Tomcat7.0でSolr3.6.0のKuromojiを動かしてみる

Solrのオフィシャルページで12 April 2012 – Apache Solr 3.6.0 available っていう事で。
我々日本人にとって一番大きいのは↓かな、と。

New Kuromoji morphological analyzer tokenizes Japanese text,
producing both compound words and their segmentation. (SOLR-3056)

↓にイイ感じにまとまっていますが、Lucene-Gosenと比べても遜色なさそうな。
Solrの日本語対応 -新しく追加されたトークナイザ・トークンフィルタ- | 株式会社ロンウイット
　
Kuromojiは以前、開発者の方にお話を伺った事があるのですが↓
Kuromoji(ピュアJavaでナイスなライセンスの形態素解析エンジン)を試してみる | shinodogg.com
サーチモードとかなかなか良さ気です→http://www.atilika.org/
　
んま、前置きはそんな感じにして、MacBook Proにインストールしてさっそく動かしてみます。
　
■ Tomcat7.0.27のインストール
Tomcatのダウンロードページから apache-tomcat-7.0.27.tar.gz を落としてきて、
/usr/local配下に解答してやって、/usr/local/tomcatにリンク貼ってやります。

# pwd
/usr/local
ln -s apache-tomcat-7.0.27 tomcat
# ls -l | grep tomcat-7
drwxr-xr-x  13 root  wheel  442  4 16 11:24 apache-tomcat-7.0.27
lrwxr-xr-x   1 root  wheel   20  4 16 11:24 tomcat -> apache-tomcat-7.0.27

　
■ solr.warをTomcatのwebappsに
Solrのダウンロードページから apache-solr-3.6.0.tgz を落としてきて解凍して、
exampleにあるwebapps/solr.warをTomcatのwebappsにコピーします。

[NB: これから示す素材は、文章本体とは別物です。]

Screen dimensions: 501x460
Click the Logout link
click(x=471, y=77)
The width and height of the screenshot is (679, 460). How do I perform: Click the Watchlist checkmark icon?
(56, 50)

# cp solr.war /usr/local/tomcat/webapps/

　
■ Tomcatのserver.xml
Connector定義に以下を追加する

useBodyEncodingForURI=”true”

　
■ webappsのsolrのWEB-INFのweb.xml
SolrRequestFilterの手前にSetCharacterEncodingの定義を追加する

  <filter>
    <filter-name>SetCharacterEncoding</filter-name>
    <filter-class>org.apache.catalina.filters.SetCharacterEncodingFilter</filter-class>
    <init-param>
      <param-name>encoding</param-name>
      <param-value>UTF-8</param-value>
    </init-param>
  </filter>

  <filter-mapping>
    <filter-name>SetCharacterEncoding</filter-name>
    <url-pattern>/*</url-pattern>
  </filter-mapping>

　
■ exampleのsolrをTOMCAT_HOMEにコピってくる
Tomcatのcatalina.propertiesに以下を設定。

#Solr configuration
solr.solr.home=/usr/local/tomcat/solr

＃んま、場所はここじゃなくてもイイんだけど。。
＃個人的にはあっちこっち行きたくないのでTomcatの中に入れちゃうのが好き。　
　
　
そんな感じでTomcatを再起動してブラウザからアクセスしてみます。
解析機能を動かしてみると type text_ja で↓のようになりました。

　
　
上記での text_ja は schema.xml を見ると、下記のようにガッツリ書いてあります。
チョロっと解説すると、デフォルトでは以下のように動作します。
　
■ サーチモードがデフォルト
　<tokenizer class=”solr.JapaneseTokenizerFactory” mode=”search”/>
　例) 関西国際空港
　　関西国際空港：名詞-固有名詞-組織
　　関西：名詞-固有名詞-地域-一般
　　国際：名詞-一般
　　空港：名詞-一般
　
■ 基本形にするノーマライズ
　<filter class=”solr.JapaneseBaseFormFilterFactory”/>
　例) 思った → 思う
　
■ 品詞ごとのSTOP設定が lang/stoptags_ja.txt がお手軽に設定可能
　<filter class=”solr.JapanesePartOfSpeechStopFilterFactory”
　tags=”lang/stoptags_ja.txt” enablePositionIncrements=”true”/>
　例) 食べたからには → 食べる
　　助詞-格助詞-連語はSTOPするという設定
　
■ 半角カナは全角カナにノーマライズ
　<filter class=”solr.CJKWidthFilterFactory”/>
　例) ｶﾞｶﾞ→ ガガ

■ STOP Wordが lang/stopwords_ja.txt に100以上ガッツリ
　<filter class=”solr.StopFilterFactory” ignoreCase=”true”
　words=”lang/stopwords_ja.txt” enablePositionIncrements=”true” />
　例) 風と共に → 風
　　stopwords_ja.txt の 121行目に “と共に” が入ってる
　
■ U+30FCの「ー」（長音記号）は除かれる
　<filter class=”solr.JapaneseKatakanaStemFilterFactory” minimumLength=”4″/>
　例) メモリー → メモリ
　　ただし、minimumLength=”4″なのでソラーはそのまんま。
　
■ LowerCase
　<filter class=”solr.LowerCaseFilterFactory”/>
　例) CAT → cat
　
　
以下、schema.xmlのtext_jaの部分です。

    <!-- Japanese using morphological analysis (see text_cjk for a configuration using bigramming)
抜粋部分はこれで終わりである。